Mice and DKC patients share a genetic deficiency that shortens their telomeres, the caps that protect the ends of each chromosome; studying how the mice recover normal telomere length could lead to novel treatments for this genetic disorder
The human genetic disease dyskeratosis congenita (DKC) is an autosomal dominant disease that leads to abnormalities in tissues with a rapid cell turnover - the skin, nails, bone marrow, lungs and gut. Patients with DKC experience life-threatening symptoms. Bone marrow failure increases their risk of fatal infections and cancer. Many die before the age of 30 and management of the disease is limited to trying to treat its symptoms.
At the heart of DKC is telomerase, the enzyme that maintains the length of telomeres, the protective caps on the ends of chromosomes. Telomerase has two main components; telomerase reverse transcriptase (TERT) and telomerase RNA. The latter is the template that TERT uses to produce telomere-extending DNA. Patients with DKC have a mutation in one TERT allele and under produce telomerase.
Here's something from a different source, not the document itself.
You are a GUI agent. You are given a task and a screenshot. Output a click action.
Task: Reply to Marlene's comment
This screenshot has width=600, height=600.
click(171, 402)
This leads to a failure to maintain normal telomere length. Once the chromosomes erode beyond a certain point, they start to rearrange and cells show increasing genomic instability followed by cell death and tissue malfunction.
"DKC is one of the few examples in which there is a clear link between a genetic mutation that directly affects telomerase function and human disease," comments senior author Lea Harrington (Ontario Cancer Institute, Toronto, ON, Canada). "Teasing out the difference between cause and effect is a challenge."
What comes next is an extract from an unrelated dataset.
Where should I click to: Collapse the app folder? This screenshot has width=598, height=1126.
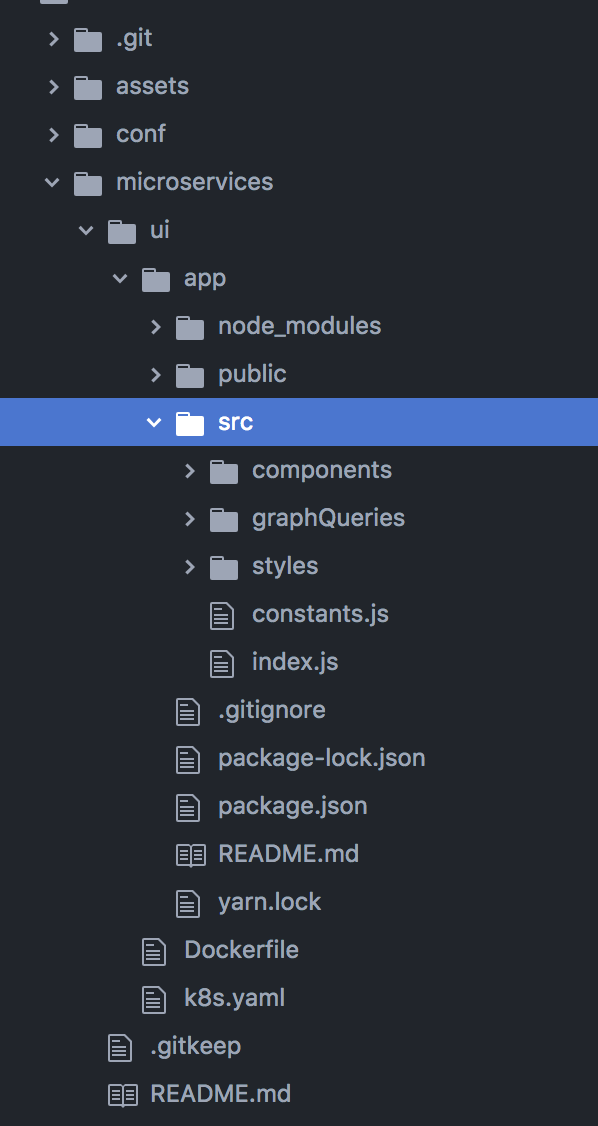pos(120,278)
mTert mice, which have one functional TERT allele and one disrupted allele, also show telomere shortening and represent a useful model for DKC. Research with this mouse model now aims to determine the potential for adaptive extension of telomeres. The underlying mechanisms could suggest novel therapies for DKC and could lead to methods of blocking telomerase inhibition in normal tissues during cancer therapy, so improving treatment efficacy.
"mTert mice provide an appropriate model for DKC that we can use to examine the long term consequences of TERT deficiency over several generations in a controlled setting," explains Harrington.